**Dataset entries**:
begin

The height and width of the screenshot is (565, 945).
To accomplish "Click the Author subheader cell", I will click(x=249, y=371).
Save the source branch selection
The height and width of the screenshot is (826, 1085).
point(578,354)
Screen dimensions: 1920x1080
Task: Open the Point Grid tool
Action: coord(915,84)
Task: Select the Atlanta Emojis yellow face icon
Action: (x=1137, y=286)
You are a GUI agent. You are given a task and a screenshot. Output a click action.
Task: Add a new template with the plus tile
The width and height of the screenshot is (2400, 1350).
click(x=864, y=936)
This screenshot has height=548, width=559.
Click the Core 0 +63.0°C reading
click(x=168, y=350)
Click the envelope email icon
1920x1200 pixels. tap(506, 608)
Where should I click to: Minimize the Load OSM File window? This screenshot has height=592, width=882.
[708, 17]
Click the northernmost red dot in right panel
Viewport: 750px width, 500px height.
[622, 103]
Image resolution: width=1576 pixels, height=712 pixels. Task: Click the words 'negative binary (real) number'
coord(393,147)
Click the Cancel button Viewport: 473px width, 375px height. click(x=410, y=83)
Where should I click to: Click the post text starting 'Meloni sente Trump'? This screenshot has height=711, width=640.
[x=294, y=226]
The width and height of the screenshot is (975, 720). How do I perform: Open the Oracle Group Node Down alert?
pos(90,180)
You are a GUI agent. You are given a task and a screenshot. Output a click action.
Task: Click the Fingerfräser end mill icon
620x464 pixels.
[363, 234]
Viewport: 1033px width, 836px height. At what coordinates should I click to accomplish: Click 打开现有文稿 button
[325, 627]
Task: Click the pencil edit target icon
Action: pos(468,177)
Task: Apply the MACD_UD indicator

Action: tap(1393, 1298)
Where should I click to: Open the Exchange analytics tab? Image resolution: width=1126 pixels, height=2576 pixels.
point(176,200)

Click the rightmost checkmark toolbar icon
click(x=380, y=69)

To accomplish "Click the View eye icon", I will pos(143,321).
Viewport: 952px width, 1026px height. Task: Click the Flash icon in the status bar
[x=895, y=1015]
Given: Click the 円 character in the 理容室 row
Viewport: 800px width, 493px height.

end

**SHORT PROBLEM**:
Show each line in the rows above that contains the string "accomplish", matching its case exactly.

**RESULT BELOW**:
To accomplish "Click the Author subheader cell", I will click(x=249, y=371).
Viewport: 1033px width, 836px height. At what coordinates should I click to accomplish: Click 打开现有文稿 button
To accomplish "Click the View eye icon", I will pos(143,321).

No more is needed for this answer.